### Excerpt
---
Hollywood produced a light-hearted but wholly serious solution to this problem in the 1993 movie, “Dave”. Unbeknownst to the public, the President enters a coma after a stroke. The junta of his closest advisors under actor Frank Langella’s Haldeman-like Chief of Staff decide that transitioning to the righteous Vice-President would be too damaging to their desired status quo. They hide the President’s condition with the all-too-willing aide of the media, even from the First Lady. Unlike Edith Wilson, Sigourney Weaver’s character is estranged from her husband based in how his principles seemed to change on assumption of the office. The deux ex machina turns out to be an exact look-alike of the President, both played by Kevin Kline. He is a pragmatic populist, running an employment agency on a shoestring in a small community where “everyone gets a job”. Easily convinced to serve an even greater public for an indeterminately short time until the actual President’s recovery or death, he becomes the initially compliant doppelgänger, convincing even a skeptical First Lady. Gradually his pragmatic populism begins to give him pause with the designs of the junta. The drift away from the real President’s persona raises the First Lady’s suspicions. Dave, the pseudo-President, recognizes her as a kindred spirit in her frustrated desire to fund a special program helping a worthy section of the populace. Although his desires to satisfy her need are blocked at every turn by the junta, he finds a way to use the “system” of that establishment. Here the prescient event occurs.
---
### Supplied entries
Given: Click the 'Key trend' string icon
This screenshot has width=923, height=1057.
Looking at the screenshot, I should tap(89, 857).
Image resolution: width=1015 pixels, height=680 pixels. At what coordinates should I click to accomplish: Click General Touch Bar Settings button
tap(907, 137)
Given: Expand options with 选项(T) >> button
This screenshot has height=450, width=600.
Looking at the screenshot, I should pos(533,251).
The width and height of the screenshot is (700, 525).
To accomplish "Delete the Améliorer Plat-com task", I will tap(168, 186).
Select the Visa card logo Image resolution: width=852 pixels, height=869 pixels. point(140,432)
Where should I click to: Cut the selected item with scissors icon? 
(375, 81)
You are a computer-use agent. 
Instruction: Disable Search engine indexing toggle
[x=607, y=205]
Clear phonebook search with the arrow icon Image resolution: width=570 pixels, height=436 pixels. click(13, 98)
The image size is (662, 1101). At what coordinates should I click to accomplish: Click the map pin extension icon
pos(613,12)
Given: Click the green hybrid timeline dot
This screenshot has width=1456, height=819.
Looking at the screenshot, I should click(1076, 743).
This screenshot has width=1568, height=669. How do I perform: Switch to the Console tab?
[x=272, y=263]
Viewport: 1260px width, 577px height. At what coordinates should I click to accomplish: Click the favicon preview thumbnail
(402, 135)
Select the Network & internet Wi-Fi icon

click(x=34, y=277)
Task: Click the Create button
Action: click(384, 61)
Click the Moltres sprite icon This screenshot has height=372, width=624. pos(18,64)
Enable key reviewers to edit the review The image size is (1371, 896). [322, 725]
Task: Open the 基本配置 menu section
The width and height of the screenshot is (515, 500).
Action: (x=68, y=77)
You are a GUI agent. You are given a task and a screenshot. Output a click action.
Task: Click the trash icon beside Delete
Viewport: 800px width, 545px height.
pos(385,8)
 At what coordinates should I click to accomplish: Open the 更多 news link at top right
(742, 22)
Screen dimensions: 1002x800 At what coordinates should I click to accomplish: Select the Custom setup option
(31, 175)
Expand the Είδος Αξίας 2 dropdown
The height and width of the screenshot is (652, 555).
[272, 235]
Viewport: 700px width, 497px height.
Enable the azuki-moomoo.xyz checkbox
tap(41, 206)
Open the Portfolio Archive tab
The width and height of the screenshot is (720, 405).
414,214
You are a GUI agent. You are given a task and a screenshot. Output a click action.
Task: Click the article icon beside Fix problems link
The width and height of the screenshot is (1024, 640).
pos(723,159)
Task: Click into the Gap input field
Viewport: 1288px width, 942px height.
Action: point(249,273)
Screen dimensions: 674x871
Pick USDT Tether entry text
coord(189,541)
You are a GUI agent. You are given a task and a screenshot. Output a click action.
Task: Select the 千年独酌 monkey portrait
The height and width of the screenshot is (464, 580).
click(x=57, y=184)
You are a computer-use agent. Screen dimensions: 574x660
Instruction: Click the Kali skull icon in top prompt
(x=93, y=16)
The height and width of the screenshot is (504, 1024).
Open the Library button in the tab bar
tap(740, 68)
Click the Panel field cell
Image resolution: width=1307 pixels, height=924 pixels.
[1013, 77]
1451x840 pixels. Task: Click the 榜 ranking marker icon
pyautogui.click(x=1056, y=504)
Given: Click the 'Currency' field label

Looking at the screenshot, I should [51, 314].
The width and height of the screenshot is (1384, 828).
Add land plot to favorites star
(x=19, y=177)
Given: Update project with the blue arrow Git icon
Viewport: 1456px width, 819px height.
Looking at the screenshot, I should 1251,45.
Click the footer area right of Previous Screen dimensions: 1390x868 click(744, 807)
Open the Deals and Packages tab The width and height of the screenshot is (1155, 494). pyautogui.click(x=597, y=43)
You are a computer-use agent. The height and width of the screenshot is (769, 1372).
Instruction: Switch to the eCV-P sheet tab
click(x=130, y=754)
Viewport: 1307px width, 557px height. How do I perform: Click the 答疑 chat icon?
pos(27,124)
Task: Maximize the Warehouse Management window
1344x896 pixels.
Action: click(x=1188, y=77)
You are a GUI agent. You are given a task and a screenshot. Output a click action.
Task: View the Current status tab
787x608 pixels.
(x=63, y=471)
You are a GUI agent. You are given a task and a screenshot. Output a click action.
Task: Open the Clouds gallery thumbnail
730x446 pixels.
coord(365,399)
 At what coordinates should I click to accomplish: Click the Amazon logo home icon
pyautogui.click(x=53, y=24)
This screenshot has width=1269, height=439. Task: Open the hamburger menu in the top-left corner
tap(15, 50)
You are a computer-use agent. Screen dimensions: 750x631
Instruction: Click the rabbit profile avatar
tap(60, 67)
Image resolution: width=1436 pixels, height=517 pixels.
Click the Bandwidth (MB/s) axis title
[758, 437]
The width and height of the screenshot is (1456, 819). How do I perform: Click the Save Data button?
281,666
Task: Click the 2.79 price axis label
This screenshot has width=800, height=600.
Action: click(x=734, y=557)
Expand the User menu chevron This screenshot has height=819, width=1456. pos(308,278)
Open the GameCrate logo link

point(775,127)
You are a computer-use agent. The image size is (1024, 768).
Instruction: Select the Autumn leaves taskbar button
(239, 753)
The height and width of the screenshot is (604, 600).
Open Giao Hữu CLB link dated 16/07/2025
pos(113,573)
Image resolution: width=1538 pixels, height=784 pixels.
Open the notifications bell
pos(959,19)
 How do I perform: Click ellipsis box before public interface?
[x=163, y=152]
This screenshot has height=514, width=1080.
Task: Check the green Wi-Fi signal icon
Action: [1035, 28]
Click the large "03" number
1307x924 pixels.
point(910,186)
---
### Written request
Answer these questions using the excerpt about the movie "Dave":
1. In what year was the movie released?
2. Which actor plays both the President and his look-alike?
3. What kind of business does the look-alike run?

### Solved problem
1. 1993
2. Kevin Kline
3. An employment agency